* Request:
Extend the forum thread on concealment for snow goose hunting, picking up right after its last line.

* Given passage:
┄┄┄┄┄┄

# Concealment



## ndhunter44 (Dec 1, 2011)

What do you guys all prefer to do when hunting snows: Do you like layout blinds or laying the seeks in whites, partially covered with a ghille blanket, like the sillosock backpack ghillie blind then just have a white jacket and hat on? Which do you prefer and why? Thanks for your info!


----------



## blhunter3 (May 5, 2007)

Blinds. My back cannot take laying all day on the ground or a wooden board. I think that with whiterock decoys and their blind door decoys will make blind hiding a little easier.


----------



## southLA (Aug 12, 2011)

Blinds if the cover is thick. If it's skinny or I have a lot of people, whites.


----------



## goosegrinder (Mar 4, 2005)

I have always used blinds but last spring I hunted a few times with a friend and they lay in whites. I prefer blinds(very well camoed ones) overall but I have purchased old goose chairs(what my friend uses in his spread) for laying in whites some this year. The big difference I see is how the birds work/react. With blinds it seems ya get the birds closer to begin with but when ya flip the doors open,they flare fast. With wearing whites, ya may not get the birds as close to begin with but when ya raise up to shoot,the birds hardly flare at all. Plus,it's much easier to watch the birds and turn to shoot if needed. I'll have both blinds and chairs/whites in the truck. We'll be in a cornfield that has had cattle in it so there is not much cover for blinds(which is how this field is every year) and the field is surrounded by winter wheat so blinds will be tougher to hide this spring. We'll see how it goes. We've used the blind door decoys(a friend of mine made some from Sillosock bodies before companies had them on the market ) and we saw no difference on how birds worked. I'd buy more regular decoys before spending money on buying them. The biggest factor I see with guys and blinds is most guys don't camo them enough. And most guys in whites don't lay still enough.I'm pretty picky when it comes to the "hide" and half assin' it doesn't get birds to decoy.

Alex


----------



## Chuck Smith (Feb 22, 2005)

I agree 100% with what goose said......need to make sure blinds are concealed....lots of stubble if available. Once you got your blind stubbled....Go over it again and add more stubble....then look at it one more time.....and add more stubble.....  :beer: If no cover for stubbling blinds....whites.

I too am going to go back to using back boards and whites. Like goose stated. When you sit up to shoot the birds are not back pedaling as fast and flaring. This really helps with doubles on windy days.

I do like the white rock blind door decoys and might buy some. But I did this a couple of years ago....I took some old canada shells and painted them white and painted the beaks. Then I drilled holes in them along the bases and zip tied them to the blinds. It does break the blinds up nicely. But they suck laying on your legs if i am using power hunters.

But again.....conceal is the best thing you can do.


----------



## the professor (Oct 13, 2006)

┄┄┄┄┄┄

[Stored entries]
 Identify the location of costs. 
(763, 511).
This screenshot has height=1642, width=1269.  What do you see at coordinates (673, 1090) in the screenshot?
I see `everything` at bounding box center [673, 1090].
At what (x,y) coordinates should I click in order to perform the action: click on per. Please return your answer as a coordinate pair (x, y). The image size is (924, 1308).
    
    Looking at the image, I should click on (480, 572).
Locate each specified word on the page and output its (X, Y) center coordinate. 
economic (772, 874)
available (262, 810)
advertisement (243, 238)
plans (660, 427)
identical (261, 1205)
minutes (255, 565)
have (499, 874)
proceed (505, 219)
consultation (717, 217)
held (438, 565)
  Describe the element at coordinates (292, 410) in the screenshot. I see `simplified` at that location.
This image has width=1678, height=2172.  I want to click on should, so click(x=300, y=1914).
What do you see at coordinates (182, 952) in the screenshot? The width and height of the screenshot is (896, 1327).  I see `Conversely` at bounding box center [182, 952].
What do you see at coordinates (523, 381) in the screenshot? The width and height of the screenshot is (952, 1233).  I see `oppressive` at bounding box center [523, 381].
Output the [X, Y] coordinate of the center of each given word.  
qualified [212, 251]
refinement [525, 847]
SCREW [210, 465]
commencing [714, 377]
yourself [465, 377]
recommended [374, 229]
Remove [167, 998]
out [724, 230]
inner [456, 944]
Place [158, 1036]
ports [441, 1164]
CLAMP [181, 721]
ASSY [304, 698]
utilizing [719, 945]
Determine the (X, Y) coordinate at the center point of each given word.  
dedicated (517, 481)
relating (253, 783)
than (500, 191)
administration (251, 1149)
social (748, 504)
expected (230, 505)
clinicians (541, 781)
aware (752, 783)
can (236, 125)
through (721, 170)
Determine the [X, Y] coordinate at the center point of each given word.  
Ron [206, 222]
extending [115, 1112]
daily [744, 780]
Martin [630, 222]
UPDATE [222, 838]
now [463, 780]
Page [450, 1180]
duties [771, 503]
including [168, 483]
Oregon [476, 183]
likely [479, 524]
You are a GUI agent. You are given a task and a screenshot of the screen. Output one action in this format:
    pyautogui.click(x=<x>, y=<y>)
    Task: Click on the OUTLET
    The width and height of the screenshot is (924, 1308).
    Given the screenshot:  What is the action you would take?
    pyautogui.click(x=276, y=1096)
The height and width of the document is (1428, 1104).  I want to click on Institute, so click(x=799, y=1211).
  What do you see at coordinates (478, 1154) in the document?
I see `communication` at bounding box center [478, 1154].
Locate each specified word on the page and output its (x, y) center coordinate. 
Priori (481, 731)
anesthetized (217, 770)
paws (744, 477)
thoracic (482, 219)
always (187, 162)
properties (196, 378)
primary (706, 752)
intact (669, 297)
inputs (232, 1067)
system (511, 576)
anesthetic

┄┄┄┄┄┄

* Exercise response:
Mack's had these on sale for $50...I used it with whites for late season honkers and I'm looking forward to using it with whites this spring.

http://www.wingsupply.com/blinds-camo-m ... own-blind/


----------



## goosegrinder (Mar 4, 2005)

I looked for those but they were too pricey(at full price) for me. Put an ad on Craigslist for goose chairs and got them for $25/chair. Lots of goose chairs sitting in guys' sheds collecting dust. :wink:

Alex


----------



## Bruce (Dec 12, 2003)

I've removed the poles from the doors on a finisher. Covered the blind with bale twine. Can lay in there in white hoodie. Couple dekes on the front and good to go. Very comfy for a older guy,


----------



## ndhunter44 (Dec 1, 2011)

So where can you get just the backrests,like the ones in layoutblinds, but without the blind. And for a reasonable price?


----------



## CaseyMack (Jan 18, 2013)

One thing to think about when you hunt in spring is even if there is cover in a particular field (corn stubble, wheat, grass, etc) the UV light from sun has bleached it out. Once you rake it up and use it to brush your blinds you expose the underside of the plant material (cover) and it is a definate different color to the surrounding field. I notice this a long time ago when I was walking toward our spread. I must have forgotten the coffee or something, but as I walked back I noticed the spread looked great, but 6 distinct yellow lumps stood out like a sore thumb in a bleached out, grey cornfield where we had spent a lot of time and effort putting corn stubble in the blinds in the dark. Mostly happens in spring because fall crop stubble has only been exposed to the elements for a few weeks while spring stubble has been there for the entire fall and winter months. Nobody wants to lay in a plowed fleld with two inches of water in the furrows! I suggest to hunt comfortably, but smart. Match your surroundings the best you can whether it be by blind, chair, or whites. Some conditions may call for one over the other so be versatile and try different techniques. My old neck and back can't handle laying for long outside of my blind, but sometimes you just have to suck it up get dirty


----------



## 495hp (Aug 20, 2006)

I prefer sitting in a blind. We carry in zip ties, cut the wings off the birds we kill and zip tie the wings in blind loops. After the first couple hunts the blinds are well concealed.


----------



## Drundel (Nov 14, 2010)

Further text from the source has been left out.